From the news, I had gathered that there was a housing crisis so it might not be the best time to put my house on the market. If I could find some reliable folks to lease it to, that would be another burden I could be free of, and I’d be one step closer to Mozambique.
“Trina. You’re late.” My nerves were instantly plucked by Blanche Silver’s grating voice. When I’d left, I thought I was through hearing her bark my name. She walked up to my desk with her hands on her hips, her eyebrows knitted and lips pursed.
I looked down at my watch. “It’s ten ’til ten.” I refused to be moved by her. I made myself remember that she needed me as much as I needed her. And that she had no idea how desperately I needed her.
She gave me a plastic smile. “Good to see you, Trina. You look different. What’d you do?”
“Changed my hair and lost some weight.”
“Um hmm.” She nodded. “You look very different.”
I wasn’t sure whether to thank her or be insulted. Not that it mattered.
“I trust that your trip was a success?”
I nodded, knowing that she didn’t really want to hear anything about it. She just knew it was the right thing to say.
She clasped her hands together. “Come into my office. Let’s talk business.” Obviously that was all the energy she had for small talk. Not that I minded. Exchanging pleasantries with Blanche S
ilver was never really pleasant.
“Have a seat.” She gestured for me to sit in the office chair in front of her desk. Her walls were covered with her degrees and awards, pictures with some of our high profile clients, and newspaper articles on clients and the firm. She probably surrounded herself with constant reminders of her accomplishments to quiet the unfulfilled, unsatisfied gnawing that obviously haunted her.
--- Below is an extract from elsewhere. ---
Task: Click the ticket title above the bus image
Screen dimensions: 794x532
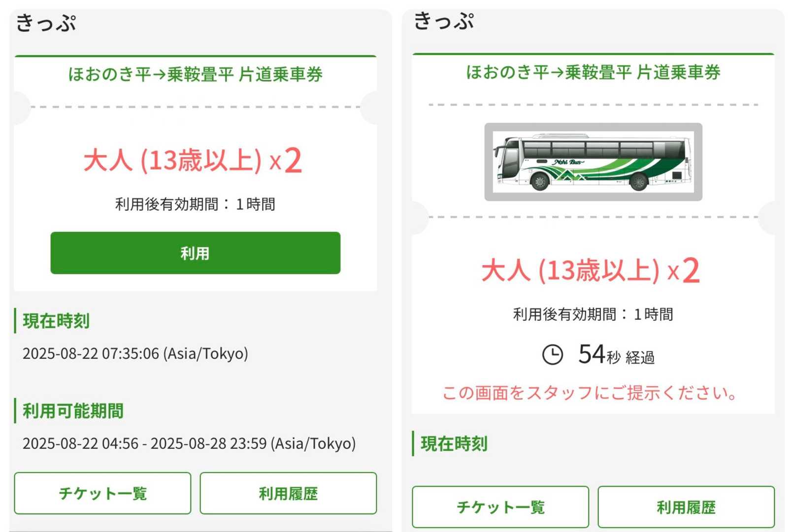Action: tap(593, 72)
“So I may have spoken too soon when I offered you a twenty percent raise yesterday. It looks more like it will be ten percent.”
I rose from my seat. “I wish you had called me and saved me the trouble of coming in then.” I started walking toward her office door. The problem with playing games with people for years was that after awhile, the game became familiar. I knew she just wanted to see if she could get me for cheaper.
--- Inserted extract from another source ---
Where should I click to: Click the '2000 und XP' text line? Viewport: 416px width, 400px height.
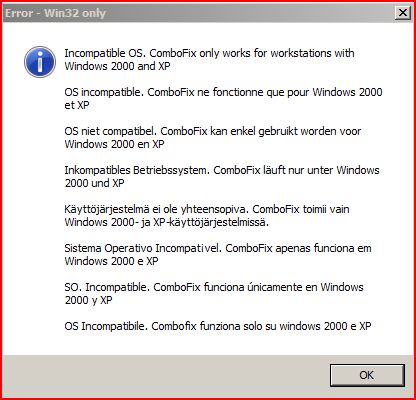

She rose quickly, cursing under her breath. “Why are you giving me such a hard time?”
“I’m not giving you a hard time. It was not my intention to come back to work here. You have a new client that you want me to represent. In order to persuade me to do so, you made me an offer that piqued my interest. Now that I’m here, you want to rescind that offer. I don’t have the time or patience for that. I’m still exhausted and don’t need to play games with you.”
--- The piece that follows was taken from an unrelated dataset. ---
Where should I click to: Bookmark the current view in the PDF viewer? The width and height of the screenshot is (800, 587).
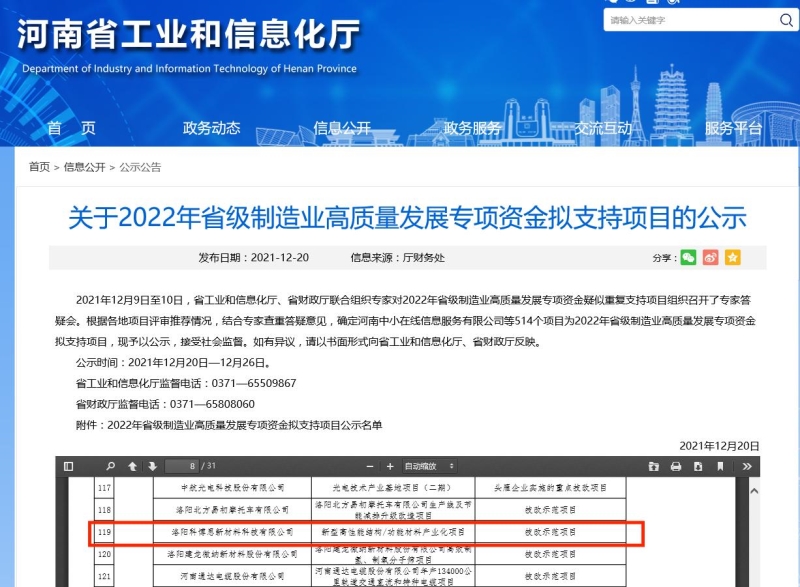pyautogui.click(x=721, y=466)
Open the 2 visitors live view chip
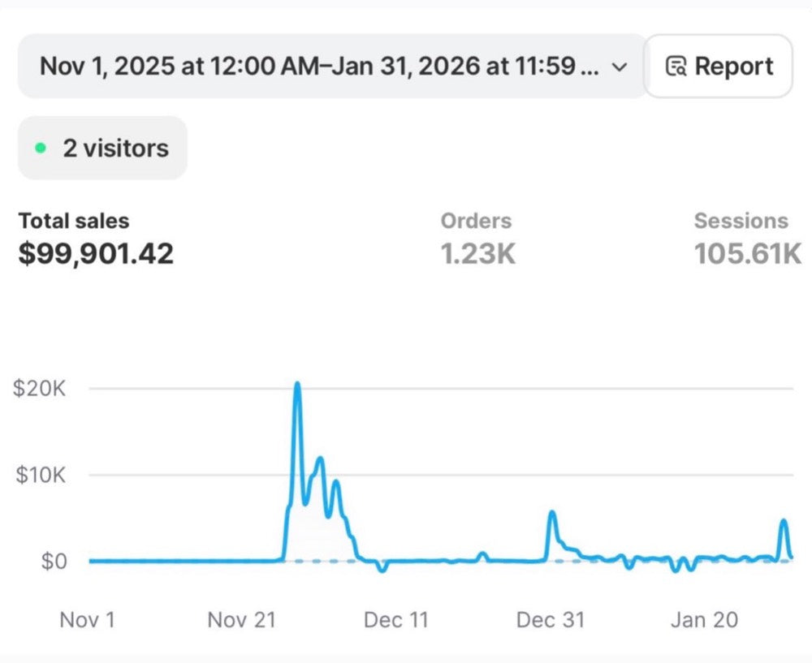Image resolution: width=812 pixels, height=663 pixels. tap(102, 148)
She held up a hand to calm me down, surprise and what even appeared to be respect in her eyes. “All right, Trina. You’ll get your twenty percent.” She opened a folder and took out an offer letter. It contained my job description and the promised salary increase. She probably had the exact same letter in that folder with a ten percent raise on it, had I been dumb enough to take it. Made me mad enough that I wanted to walk out of her office. I thought about all the bills I had to deal with, took the paper and sat back down in the chair.
After a few minutes of hesitation, I signed the letter. I felt like I was signing my life away. The letter required me to stay at least a year at that pay increase, otherwise I would have to pay the difference back. I reasoned to myself that it would give me plenty of time to get Moms set, and I could save tons for Africa. I would be able to stay a good long while and also make the kind of donations I wished I could have made on my last trip.